→ **The exercise**
Extract every line of the data below and reproduce each one word for word, with nothing altered or left out.

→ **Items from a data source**
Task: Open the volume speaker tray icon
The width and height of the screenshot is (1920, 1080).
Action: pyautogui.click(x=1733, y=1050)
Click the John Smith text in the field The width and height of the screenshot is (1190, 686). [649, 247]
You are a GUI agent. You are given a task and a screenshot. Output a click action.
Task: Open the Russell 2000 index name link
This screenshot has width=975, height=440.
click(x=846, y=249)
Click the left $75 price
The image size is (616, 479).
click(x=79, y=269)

→ **The result**
Task: Open the volume speaker tray icon
The width and height of the screenshot is (1920, 1080).
Action: pyautogui.click(x=1733, y=1050)
Click the John Smith text in the field The width and height of the screenshot is (1190, 686). [649, 247]
You are a GUI agent. You are given a task and a screenshot. Output a click action.
Task: Open the Russell 2000 index name link
This screenshot has width=975, height=440.
click(x=846, y=249)
Click the left $75 price
The image size is (616, 479).
click(x=79, y=269)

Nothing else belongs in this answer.